Campbell, who has spent much of this year abroad after her reputation was attacked in a court battle with a tabloid newspaper, was welcomed with rapturous cheers as she opened MaDonald’s “Super Paradise” show yesterday in a plunging white lycra swimsuit and dripping with diamonds.
“Campbell is fantastic, the most beautiful model in the world and a number one star,” a beaming MacDonald said in an interview after the Spring/Summer 2003 show at London’s Grosvenor House Hotel.
“She is here to show she is young, alive and very happy.”
Campbell’s scene-stealing opening was followed by a series of models sent down the catwalk in glittering, barely there dresses which hugged the body.

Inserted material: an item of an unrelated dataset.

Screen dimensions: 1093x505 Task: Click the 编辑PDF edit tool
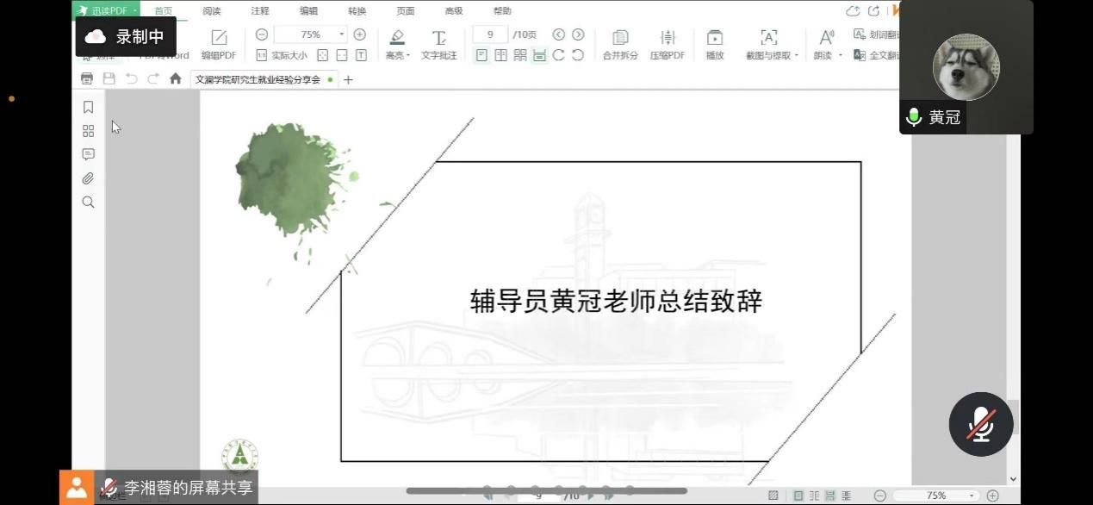219,44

Vivid island prints were mixed with rock-chick tight leather pants and skirts studded with gold metal rings. Acid yellow and hot pink lycra moulded the body to show maximum flesh.
A skintight gold lame catsuit slashed to the navel and a glittering ruby cobweb dress were just begging to be strutted down a red carpet.
Models, already sporting big “Valley of the Dolls” hair were given extra weight with towering hats shaped as tropical plants.
“It is extravagant and fun with all the glamour and colour that a Julien MacDonald piece is known for,” the designer said.
“Its all about tropical islands, glowing women, glamourous yachts in St Tropez and looking incredible.”
MacDonald’s high-octane show was indisputably the high point of London Fashion Week so far with influential fashion writers and buyers split on whether the capital is losing its reputation for cutting edge innovation.
Michael Roberts of the New Yorker magazine, who was among the influential international writers in the front row of the shows, said he had not expected much from London this season but was nevertheless disappointed to be proved right.
“London is very cyclical. You get a run of two or three years where there are the most incredibly exciting designers then another few years where it is low key, which is now.”
“London has suffered the loss of its most visionary designers, like Stella McCartney and Alexander McQueen, who had very strong identities very early in their career,” he said. “There are not enough opinionated designers in London now.”